Любопытен здесь еще этот, якобы услышанный мною, разговор директора по телефону — ну, этот, который насчет Панфилова и роторов. Тоже ничего такого не было, да и телефоны-то у директора, я слышал из-за двери, молчали — секретарше было велено никого с ним не соединять. Ковши же, роторы и Панфилов подкинуты сюда мною для «производственности» и научно-технического аромата, так сказать. Как это делается в других романах и пьесах, для гражданственности, разумеется, и для производственности, для чего же еще? Не для своего же пустого кошелька, в самом деле. Кстати, о кошельках: я хотел пополнить свой кошелек за счет директорского фонда и выписал себе без разрешения 50 руб. — сам себе не выпишешь, кто же выпишет? Директор мне, разумеется, ничего не дал. Э-эх, трудяга-брат Панфилов, сильно же мы всыпали тебе с директором! («Панфилов» — чуете? — тоже, конечно, не для подчиненного и не для сельского хозяйства фамилия, тут закваска рабоче-крестьянская видна. Научно-технического интеллигента в первом поколении.) Все это хорошенько и насмешливо мною состряпано — уже и режиссеры кинулись было приценяться, да я им, хорошенько подумавши, ничего не отдам.

— Ты мне, Еремеев (Андреев, Сергеев, Егорьев, Пафнутьев, Горячев, Дудыкин и т. д.), ты мне, Еремеев, трубы, трубы давай! Что?! Да я тебя… — Не правда ли, очень знакомо?

Или:

— А раствор? Что-оо?! Ты что, без ножа меня хочешь зарезать?! Чтобы все сто кубов (почему же, например, не сто двадцать восемь или не пятьдесят семь? — для авторитетности и благозвучности — вот для чего) — чтобы все сто кубов у меня к вечеру, Дудыкин, были — понял? Иначе будем разговаривать в другом месте! Всё! — Бросает трубку.
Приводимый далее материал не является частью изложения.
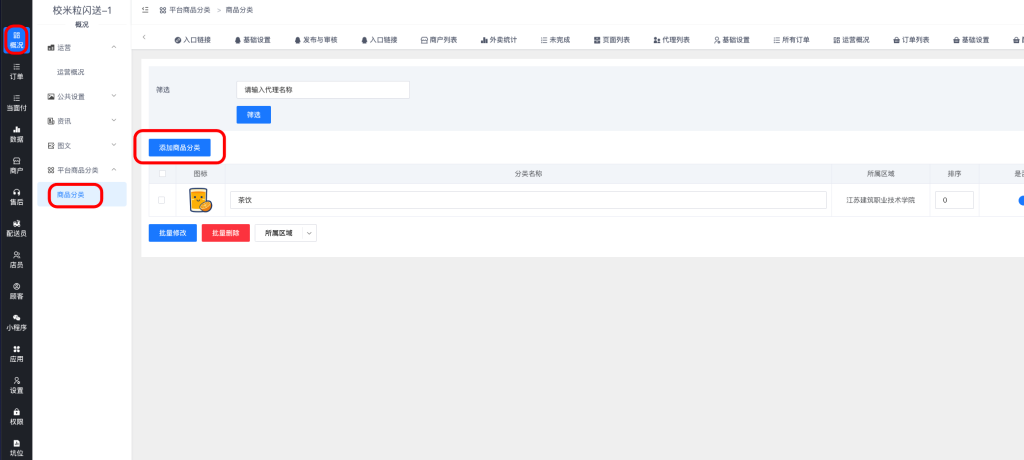Open the 订单 section in left sidebar
The height and width of the screenshot is (460, 1024).
pos(16,71)
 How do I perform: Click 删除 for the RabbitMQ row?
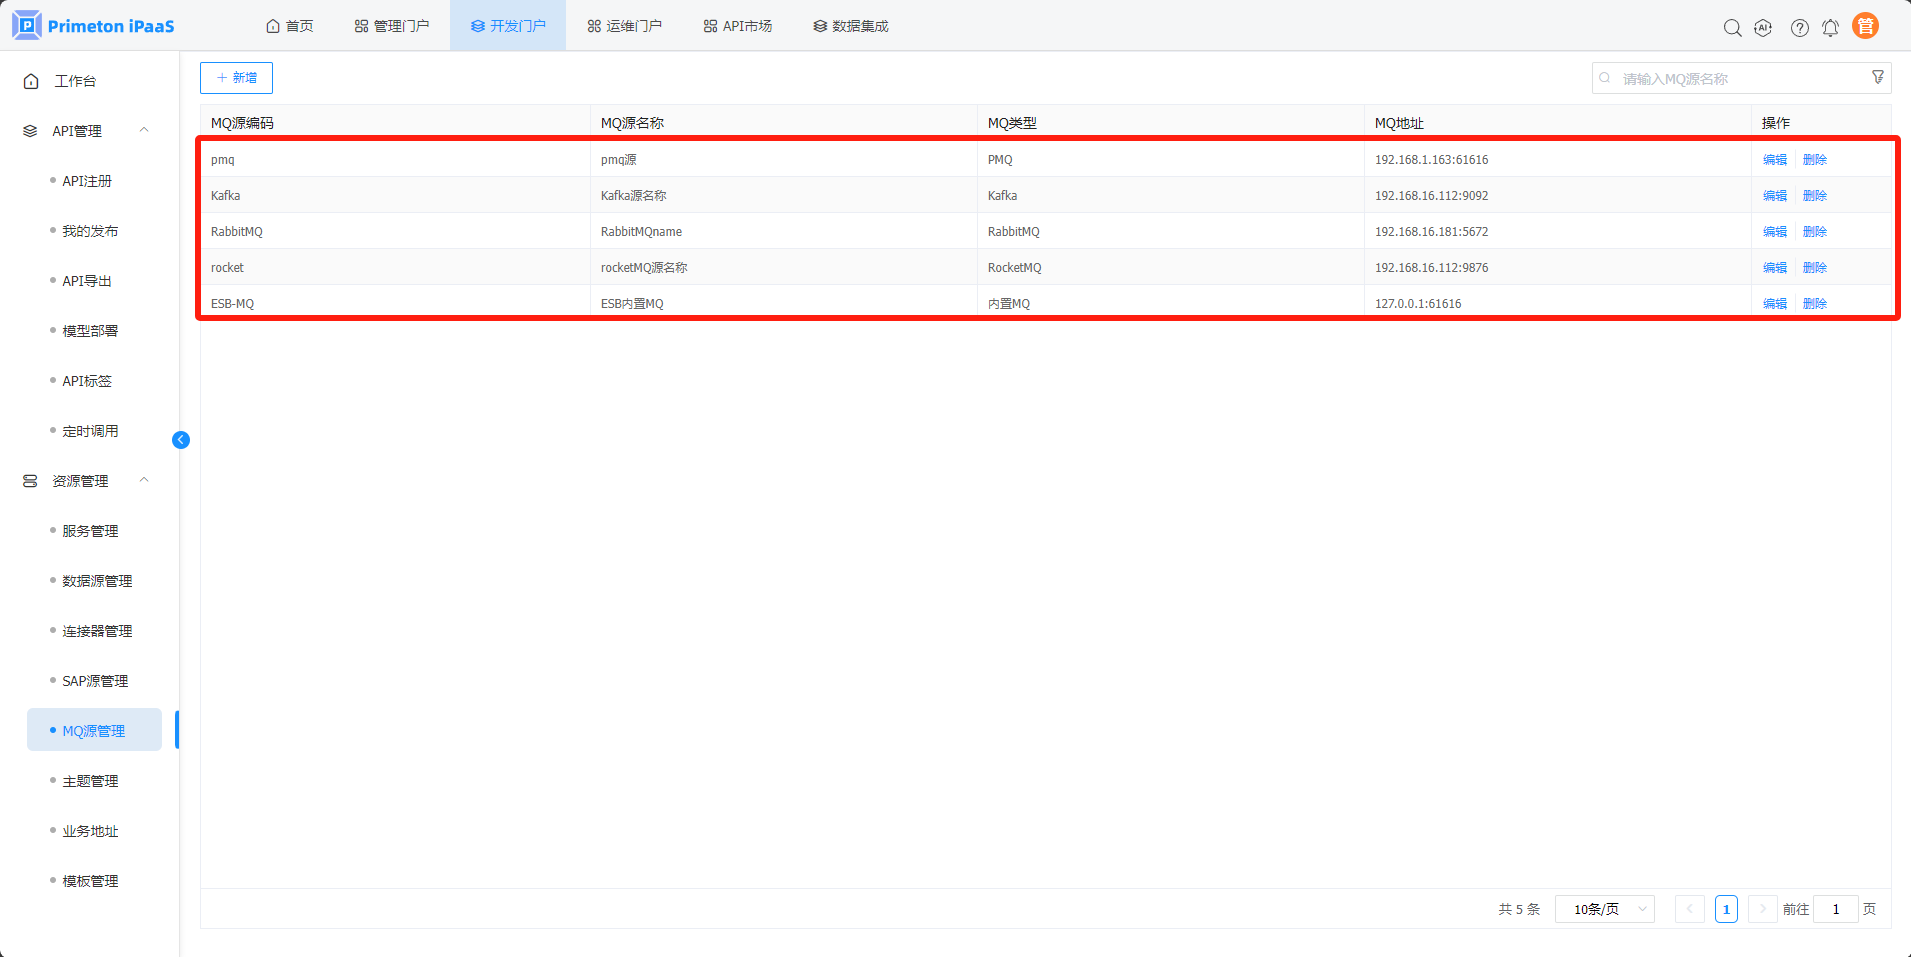pyautogui.click(x=1814, y=232)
Очень авторитетно. И главное, не нужно серьезно вникать в жизнь. Трубы, сварка, оперативка, закадровое погромыхивание железками и селекторная связь удовлетворяют любые художественно-производственные (редакторско-авторские) потребности.

Переходим к любви.

Увы. Здесь я и вовсе свои поэзы должен начисто и решительно сокрушить. Ибо романтизм — оно, конечно, неплохо, но в нем я — только одним коленом, тогда как в реализме — двумя. Сейчас вы в этом убедитесь сами.

В консерватории, конечно, знакомиться хорошо, не то что, скажем, в троллейбусе (где мы, кстати сказать, и познакомились) или в трамвае, — консерватория, она во-он куда ведет, в какие выси. В поэзию и романтизм ведет, вот куда. Тут дети от стихов рождаются и их аист в клюве приносит. А троллейбус, электричка — это фуй, это низменность и мещанство. Тут что? Быт, пеленки, нехватка денег и в скором времени отчаяние и развод. Вот здесь что. Тут на часы поглядывают, когда утром обнимаются, на работу спешат не опоздать. А стихи — они времени требуют. Высшего образования.